• What you have to do
Please, without any pictures, transcribe the lines from the one holding "This screenshot has height=419, width=559." to the end of the listing, both ends included.

• Available records
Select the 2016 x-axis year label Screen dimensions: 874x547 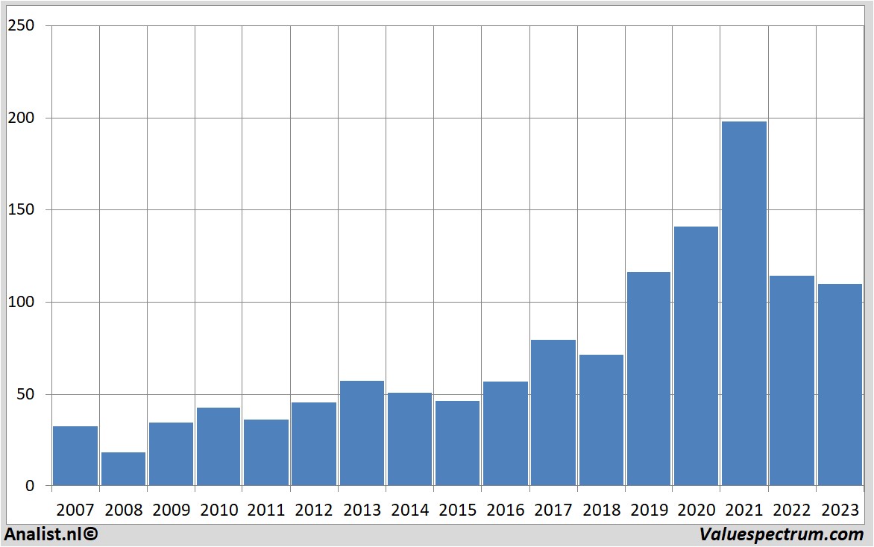coord(505,510)

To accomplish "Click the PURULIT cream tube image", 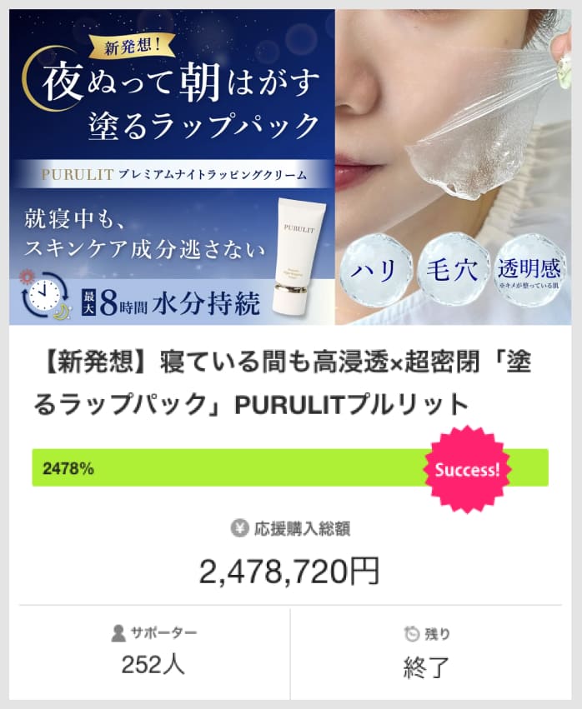I will tap(299, 256).
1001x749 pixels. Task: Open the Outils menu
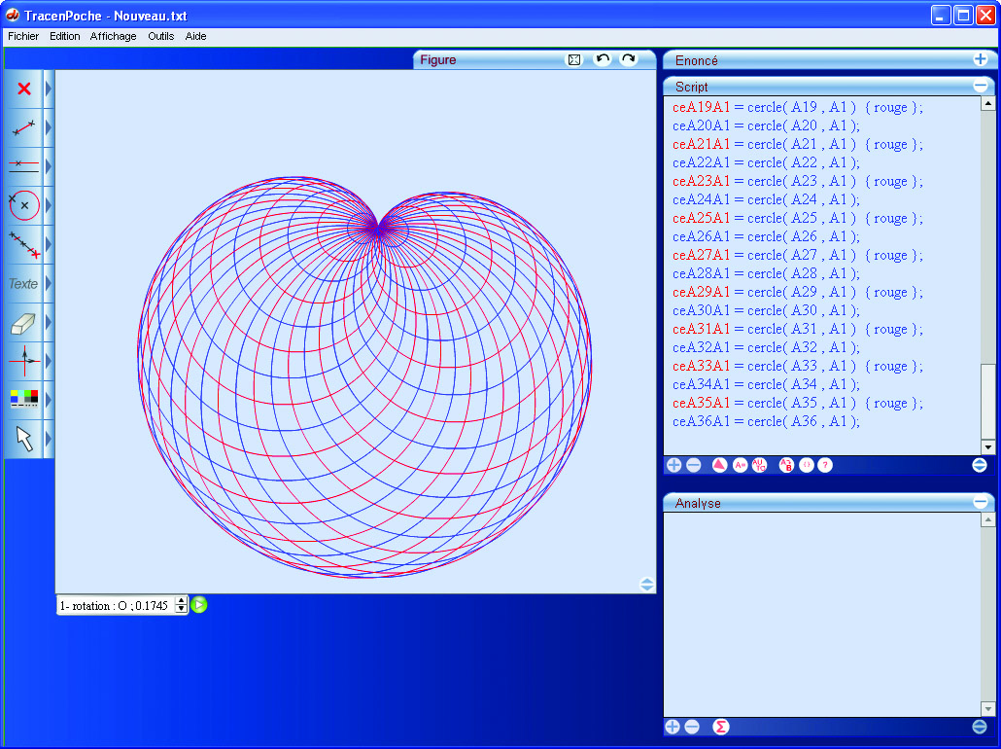pos(161,36)
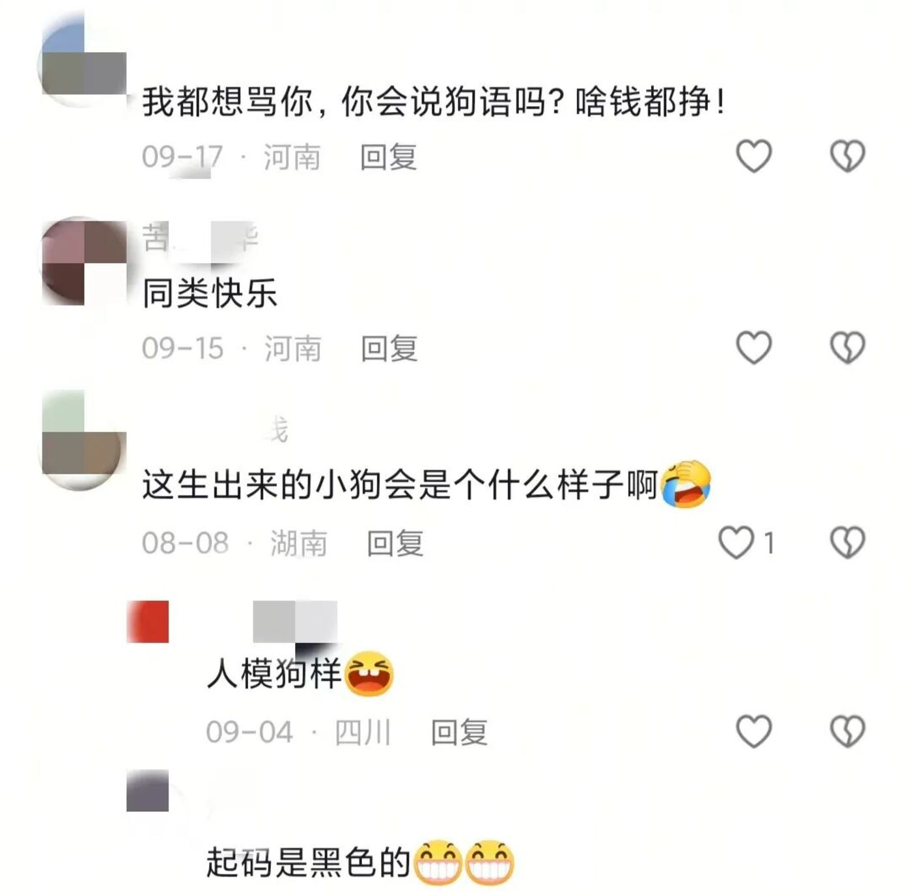
Task: Like the 人模狗样 reply
Action: [x=753, y=731]
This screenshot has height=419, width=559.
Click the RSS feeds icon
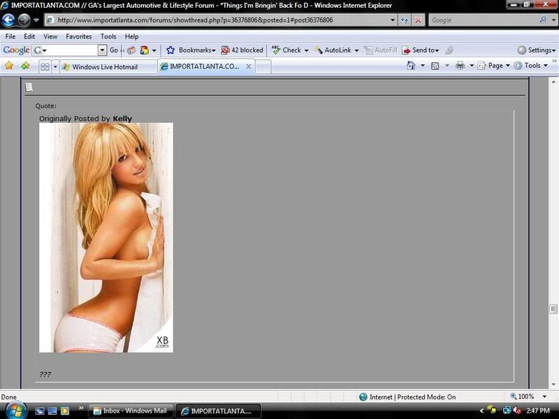click(435, 66)
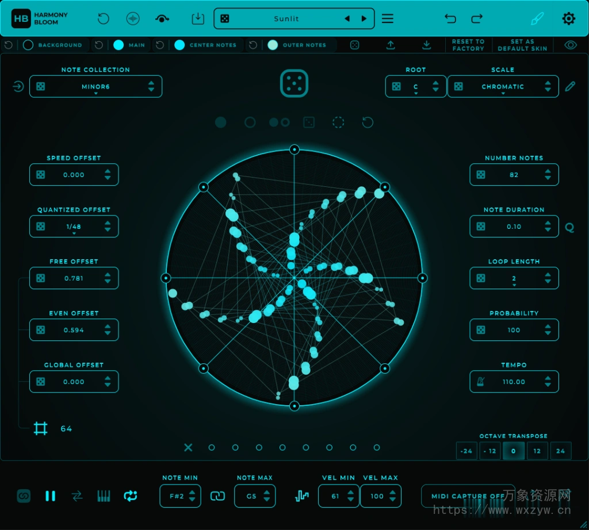Click the large dice icon to randomize

click(294, 83)
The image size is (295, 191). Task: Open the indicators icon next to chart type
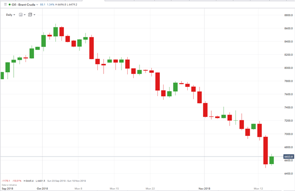coord(30,15)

• Answer area
This screenshot has height=419, width=559.
Click the RSS feeds icon
click(435, 66)
Click the large dice icon to randomize

click(294, 83)
The image size is (295, 191). Task: Open the indicators icon next to chart type
coord(30,15)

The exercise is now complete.